**Assignment:** Please copy exactly the lines from the one containing "You are a GUI" to the end of the entries, both included, and nothing else. Omit every picture.

**Record extracts:**
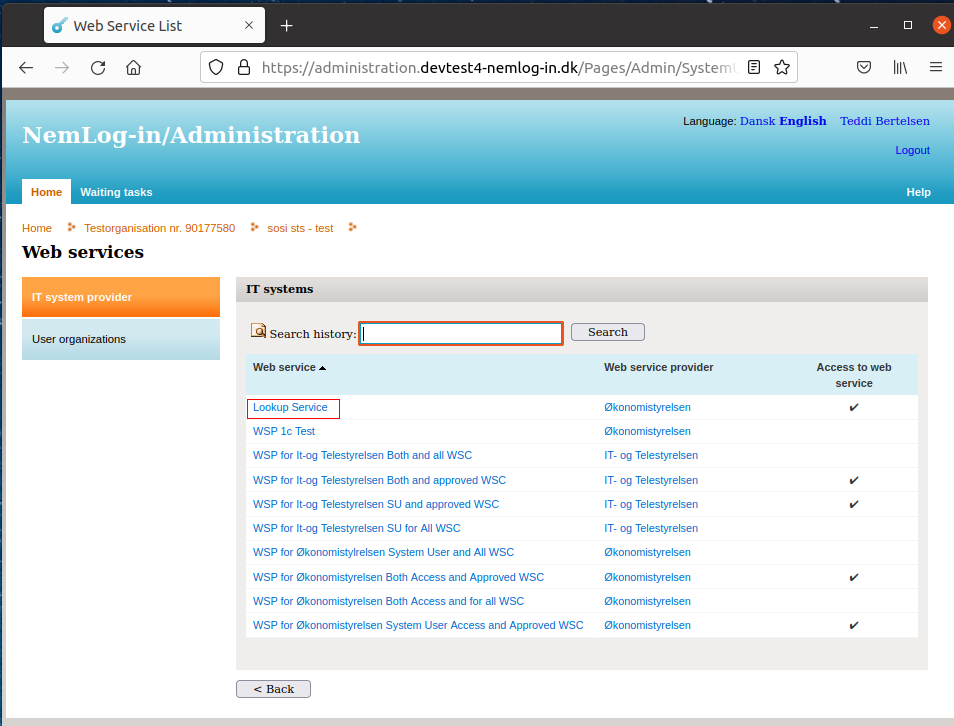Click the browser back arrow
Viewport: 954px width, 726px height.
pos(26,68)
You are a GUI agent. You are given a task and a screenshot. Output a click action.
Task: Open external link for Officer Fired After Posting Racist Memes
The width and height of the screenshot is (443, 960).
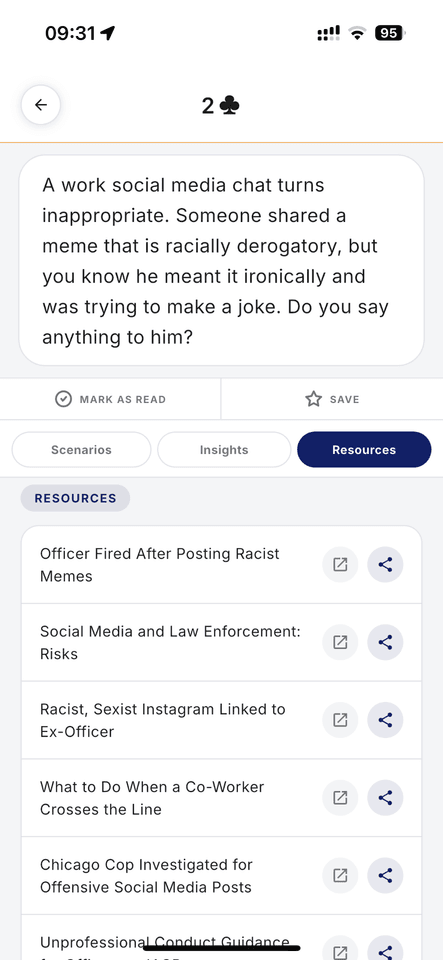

**Written answer:**
You are a GUI agent. You are given a task and a screenshot. Output a click action.
Task: Open external link for Officer Fired After Posting Racist Memes
The width and height of the screenshot is (443, 960).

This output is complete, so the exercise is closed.